• _GOAL OF THE EXERCISE_
The expected answer is the set of lines in the data below between the line holding "Open the Dots stroke type picker" and the line holding "You are a computer-use agent. The", inclusive, written out exactly.

• _SUPPLIED DATA_
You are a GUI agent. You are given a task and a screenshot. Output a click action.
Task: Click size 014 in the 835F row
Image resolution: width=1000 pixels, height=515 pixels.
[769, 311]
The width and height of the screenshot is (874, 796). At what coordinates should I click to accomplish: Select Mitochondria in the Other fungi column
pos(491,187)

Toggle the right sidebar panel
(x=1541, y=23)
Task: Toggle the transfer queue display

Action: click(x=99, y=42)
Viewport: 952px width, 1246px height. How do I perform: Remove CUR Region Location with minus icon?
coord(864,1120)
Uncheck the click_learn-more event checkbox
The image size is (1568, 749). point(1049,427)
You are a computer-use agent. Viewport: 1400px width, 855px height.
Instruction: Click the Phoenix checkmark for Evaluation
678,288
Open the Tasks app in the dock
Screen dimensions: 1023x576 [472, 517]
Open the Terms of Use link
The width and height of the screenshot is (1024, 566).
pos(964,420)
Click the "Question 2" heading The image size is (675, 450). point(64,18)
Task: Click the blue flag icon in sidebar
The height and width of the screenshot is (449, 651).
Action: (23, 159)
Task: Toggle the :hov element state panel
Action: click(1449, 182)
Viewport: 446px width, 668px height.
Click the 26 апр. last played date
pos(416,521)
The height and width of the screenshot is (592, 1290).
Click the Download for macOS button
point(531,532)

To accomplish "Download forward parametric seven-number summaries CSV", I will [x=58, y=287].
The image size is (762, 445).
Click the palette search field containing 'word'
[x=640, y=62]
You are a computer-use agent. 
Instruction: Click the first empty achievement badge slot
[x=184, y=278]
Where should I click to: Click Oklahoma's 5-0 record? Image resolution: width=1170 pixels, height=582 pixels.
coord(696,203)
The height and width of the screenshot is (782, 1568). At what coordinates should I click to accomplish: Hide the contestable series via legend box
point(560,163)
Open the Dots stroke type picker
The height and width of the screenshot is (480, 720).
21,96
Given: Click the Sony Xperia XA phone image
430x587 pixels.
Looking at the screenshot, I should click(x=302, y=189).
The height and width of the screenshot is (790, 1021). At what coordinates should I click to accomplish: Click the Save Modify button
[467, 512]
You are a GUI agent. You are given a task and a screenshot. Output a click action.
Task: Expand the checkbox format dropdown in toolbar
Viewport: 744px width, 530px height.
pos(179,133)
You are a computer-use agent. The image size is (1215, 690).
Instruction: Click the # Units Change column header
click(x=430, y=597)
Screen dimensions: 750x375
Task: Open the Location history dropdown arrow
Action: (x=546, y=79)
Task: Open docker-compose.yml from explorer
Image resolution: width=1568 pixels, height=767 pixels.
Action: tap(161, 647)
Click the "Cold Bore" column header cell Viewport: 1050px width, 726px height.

• _TASK RESULT_
Open the Dots stroke type picker
The height and width of the screenshot is (480, 720).
21,96
Given: Click the Sony Xperia XA phone image
430x587 pixels.
Looking at the screenshot, I should click(x=302, y=189).
The height and width of the screenshot is (790, 1021). At what coordinates should I click to accomplish: Click the Save Modify button
[467, 512]
You are a GUI agent. You are given a task and a screenshot. Output a click action.
Task: Expand the checkbox format dropdown in toolbar
Viewport: 744px width, 530px height.
pos(179,133)
You are a computer-use agent. The image size is (1215, 690).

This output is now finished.